El primer fin de semana de agosto, una serie de rumores cimbraron al estado de Zacatecas y, tras su reproducción por algunos medios nacionales, al país entero. A través de las redes sociales se difundió que, tras tres noches consecutivas de enfrentamientos entre presuntos integrantes de dos cárteles rivales en tres municipios del estado, habría habido un saldo de casi medio centenar de muertos. De inmediato, el gobernador Miguel Alonso Reyes rechazó la información. Del mismo modo, el Grupo de Coordinación Interinstitucional en Materia de Seguridad de Zacatecas, integrado por instancias locales y federales de seguridad y procuración de justicia, desmintió los sucesos. Por su parte, el procurador estatal, Arturo Nahle, declaró que sí hubo algunos hechos violentos, pero sólo resultaron en dos decesos. Ante las versiones encontradas, ¿cómo se puede distinguir la realidad? Y, de ser el caso, ¿qué hace tan poderosa la “viralidad” de un rumor?
Ciertamente, es innegable que Zacatecas también padece por la crisis de inseguridad que aqueja al país. Si hablamos de trasiego de cárteles, dicha entidad forma parte de la ruta céntrica que inicia en la frontera con Centroamérica y tiene su punto final en Ciudad Juárez, sin mencionar la vía de entrada que viene desde Colima y Michoacán hacia el sur de Estados Unidos. La disputa por esos narcocorredores hace de la entidad una presa fácil de la violencia entre grupos delictivos. Sin embargo, en estricto sentido, no hay más realidad que la de los datos duros, es decir, el número de denuncias cuya investigación concluya en la comprobación de los hechos. Sabemos que en México la gente no denuncia por temor a represalias, y si los crímenes suceden entre grupos ligados al narcotráfico, tener un registro de denuncias se vuelve aún más complicado. Entonces, el círculo vicioso propiciado por la ausencia de denuncias, la frecuente tentación de utilizar el sensacionalismo para desprestigiar a la autoridad, y la desconfianza de la ciudadanía en las instituciones de procuración de justicia, es escenario fértil para especulaciones o, en su defecto, para indicadores de criminalidad poco confiables.

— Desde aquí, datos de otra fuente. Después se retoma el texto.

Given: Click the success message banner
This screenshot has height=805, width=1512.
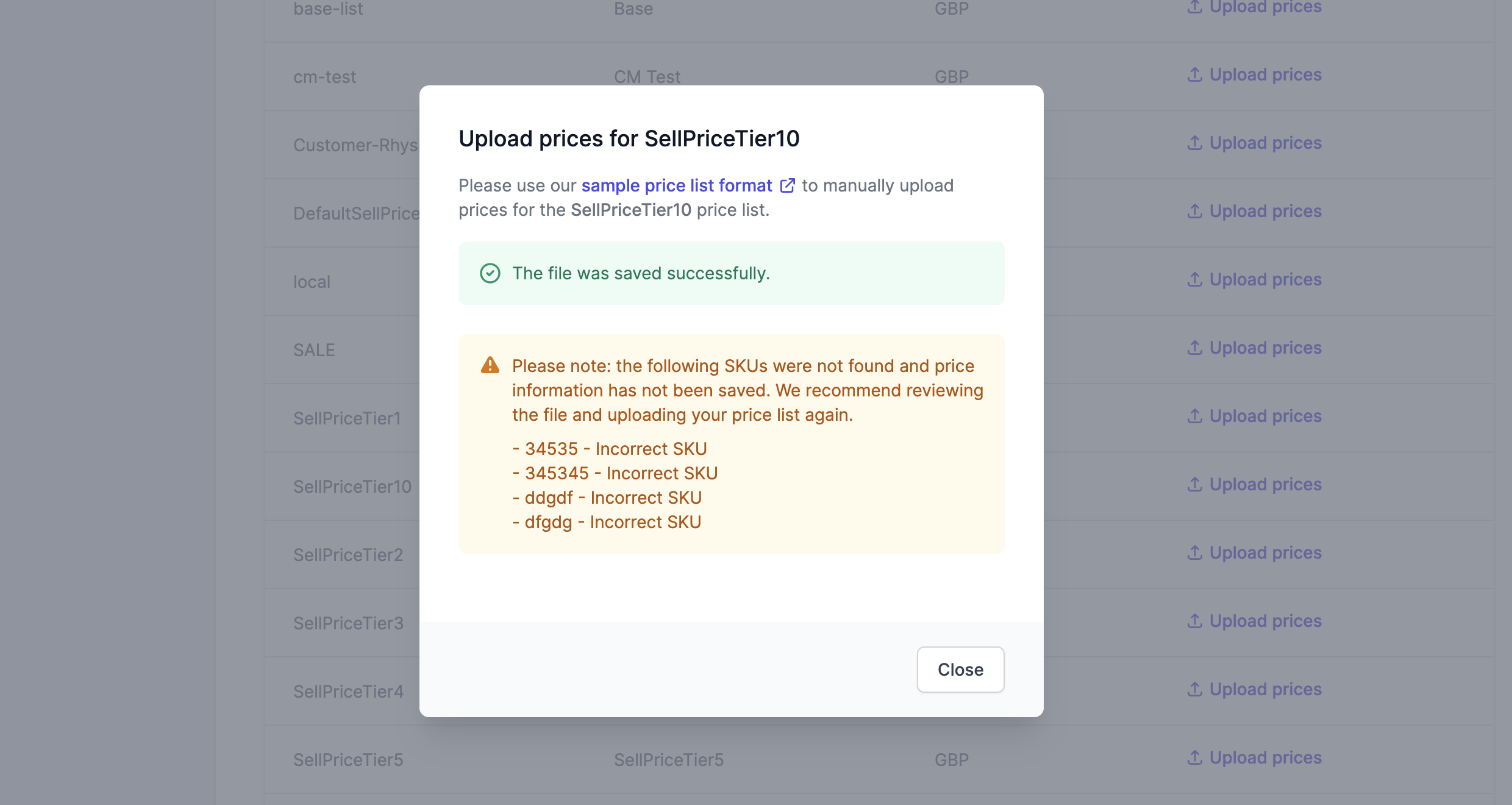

Ante esta radiografía, se torna difícil saber a ciencia cierta qué es verdad y qué es ficción a la hora de esparcirse rumores sobre tiroteos, asaltos y bloqueos carreteros, secuestros y demás delitos. Paradójicamente, esto se agrava cuando las autoridades y los medios intentan  disminuir de manera artificial la percepción de inseguridad entre los ciudadanos, por ejemplo, a través de pactos de no difusión de eventos relacionados con el crimen organizado –como el hoy olvidado Acuerdo para la Cobertura Informativa de la Violencia de 2011. De entrada, la autocensura mediática –la cual muchas veces no es producto de un acuerdo con la autoridad, sino del temor a recibir represalias de la delincuencia—puede ser un arma de doble filo, ya que también fomenta la desconfianza ciudadana al no tener certeza de la información que recibe. Esas reservas parecen empoderar a las redes sociales, sobre todo porque el control sobre la difusión de sus contenidos –sean ciertos o falsos— es, por el momento, imposible. El problema está cuando se “endiosa” a esta clase de redes y se les otorga una legitimidad de la cual en no pocos casos carecen.
Lo cierto es que hay una realidad marcada por la inseguridad y la violencia, contaminada al mismo tiempo por la desconfianza en autoridades, medios y, en ocasiones, hasta en el propio vecino. Este entorno fomenta que la sociedad se deslice de extremo a extremo en una inestable plataforma que va desde la psicosis del rumor, hasta la indiferencia propia de la rutinización de las crisis. México está en un punto crítico y ya no es posible perder más tiempo en paliativos. La solución se requiere ahora.